Russian warplanes carried out air strikes against militants for firing shells filled with chlorine gas in the Syrian city of Aleppo. But rebel officials denied using chemical weapons and accused the Damascus regime of trying to frame them.
The Russian Defence Ministry said on Sunday its warplanes had carried out air strikes against militants it says are responsible for firing shells filled with chlorine gas in the Syrian city of Aleppo.
Russian news agencies cited Major-General Igor Konashenkov as saying that the strikes had destroyed all of their targets and that Russia had warned Turkey (which backs some rebel factions and has brokered a ceasefire with Moscow in the Idlib region) of the bombing raid in advance via a telephone hotline.
Earlier on Sunday, Moscow, a key Damascus ally, accused insurgents of poisoning 46 people, including eight children, in the attack, while the state news agency SANA reported “107 cases of breathing difficulties”.
The Russian defence ministry said the attack on Aleppo, a regime-held city, was launched from territory that former al-Qaeda militants control in the rebel stronghold of Idlib.
The Syrian Observatory for Human Rights, a Britain-based monitor, said a total of 94 people were hospitalised, but most had been discharged and the 31 cases that remained were not critical.
It marks the highest such casualty toll in Aleppo since government forces and their allies clawed back the city from rebels nearly two years ago.
Rebel officials denied using chemical weapons and accused the Damascus government of trying to frame them.
“The explosive (shells) contain toxic gases that led to choking among civilians,” Aleppo police chief Issam al-Shilli told state media.
“They were taken to al-Razi hospital and Aleppo University Hospital for treatment as a result of the irritating substance they inhaled.”
Pictures and footage on SANA showed medical workers carrying patients on stretchers and helping them with oxygen masks.
“We can not know the kinds of gases but we suspected chlorine and treated patients on this basis because of the symptoms,” Zaher Batal, the head of the Aleppo Doctors Syndicate, told Reuters.
Batal said symptoms included difficulty breathing, eye inflammation, shivering and fainting.
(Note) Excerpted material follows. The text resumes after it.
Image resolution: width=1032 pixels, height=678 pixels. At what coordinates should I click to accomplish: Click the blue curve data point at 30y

Hospitals had discharged many patients.
Batal called it the first such gas attack in Aleppo city in the conflict, which has raged for more than seven years.
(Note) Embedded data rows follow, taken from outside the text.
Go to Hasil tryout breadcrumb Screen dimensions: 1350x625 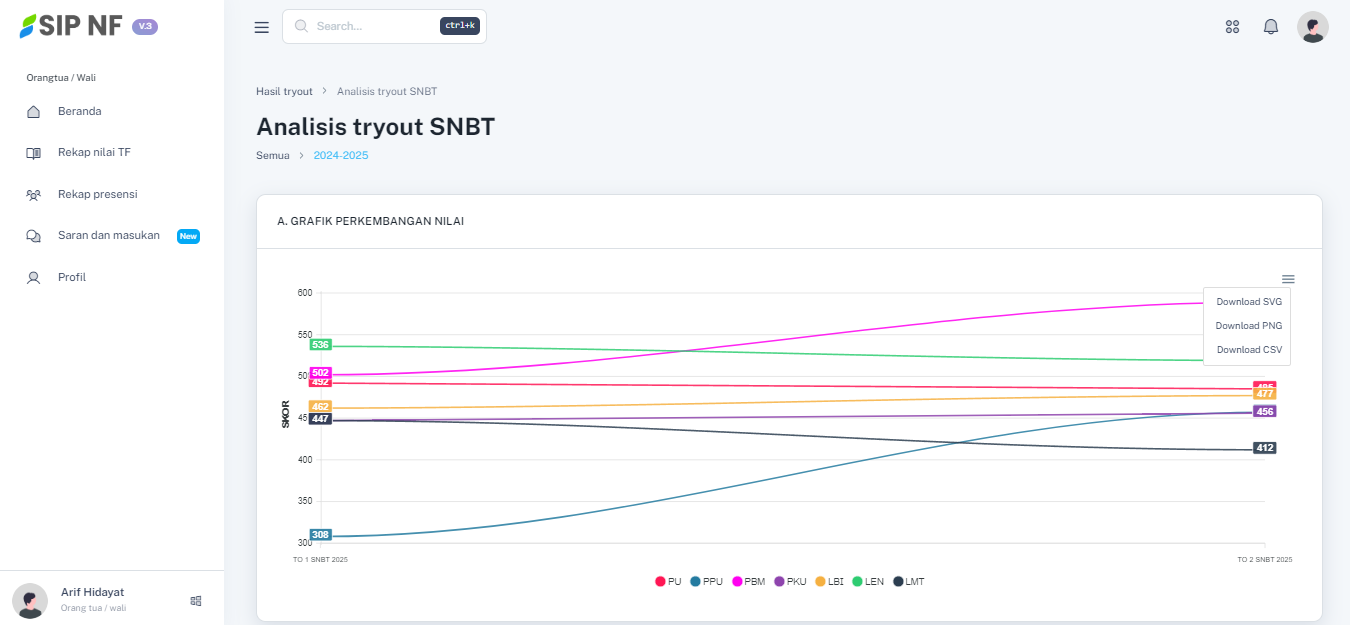tap(284, 91)
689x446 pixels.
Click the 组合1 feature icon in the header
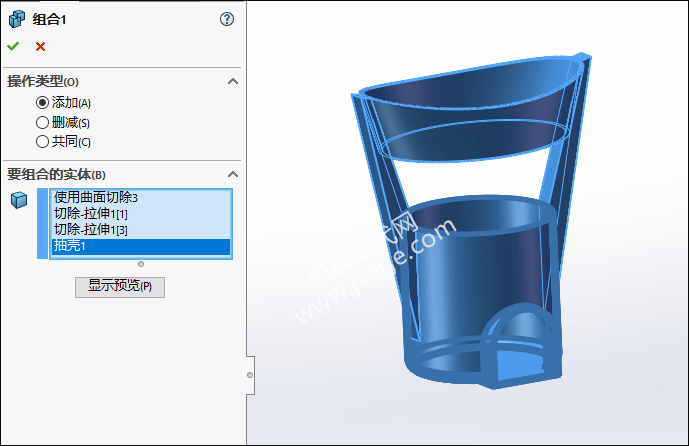click(16, 19)
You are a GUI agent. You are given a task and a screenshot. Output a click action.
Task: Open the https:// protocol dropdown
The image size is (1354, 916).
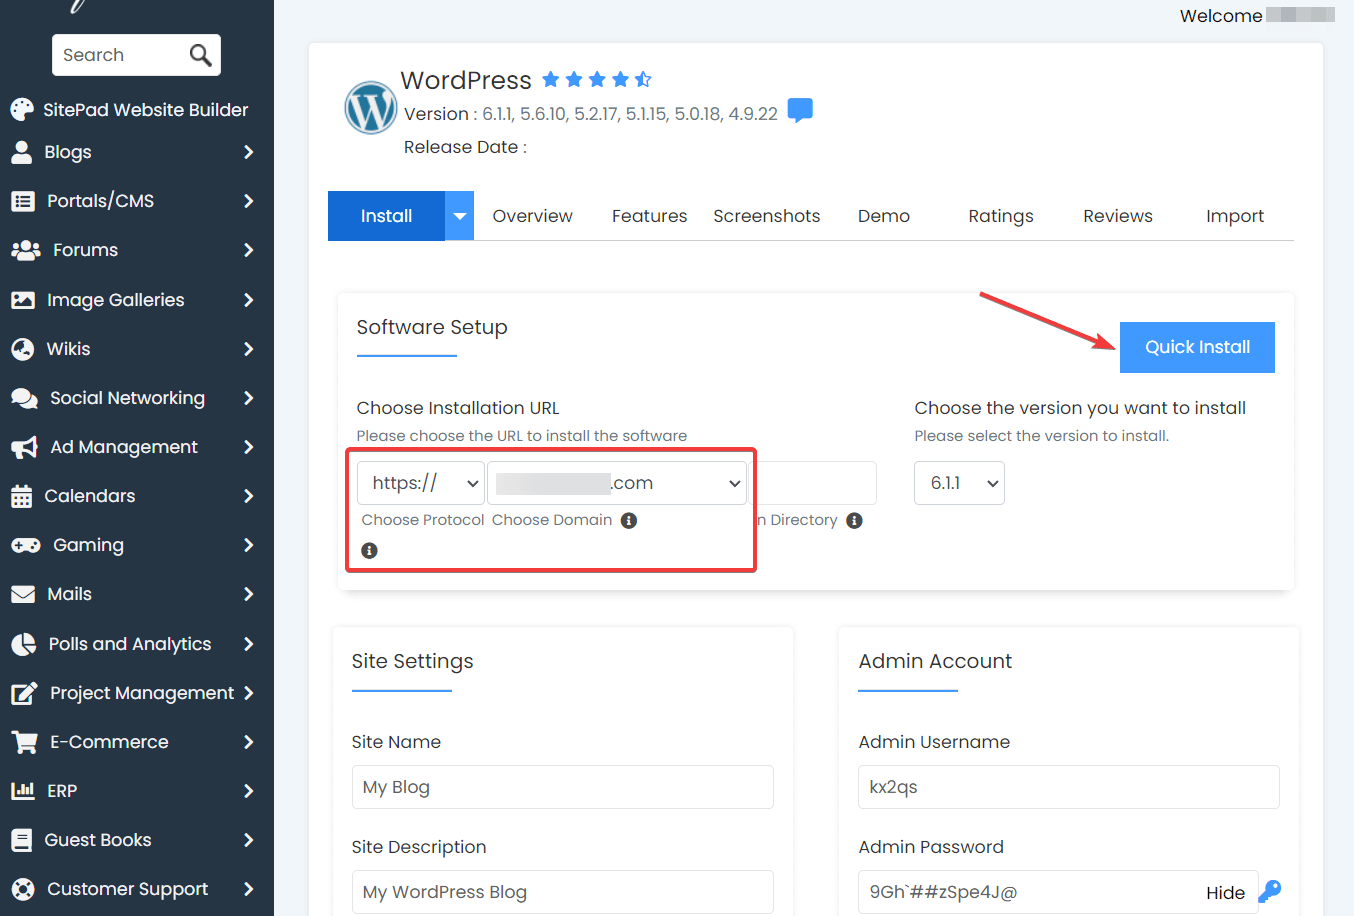tap(420, 482)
Abdel-Salam Abdel-Razak, an official from the Nour el-Din al-Zinki insurgent faction, said rebels did not own chemical weapons or have the capacity to produce them.
“The criminal regime, under Russian instructions, is trying to accuse the rebels of using toxic substances in Aleppo. This is purely a lie,” he wrote on Twitter.
Speaking Sunday at a press conference for the Brexit summit in Brussels, French President Emmanuel Macron said he “did not have enough information to comment” on the alleged chemical attack.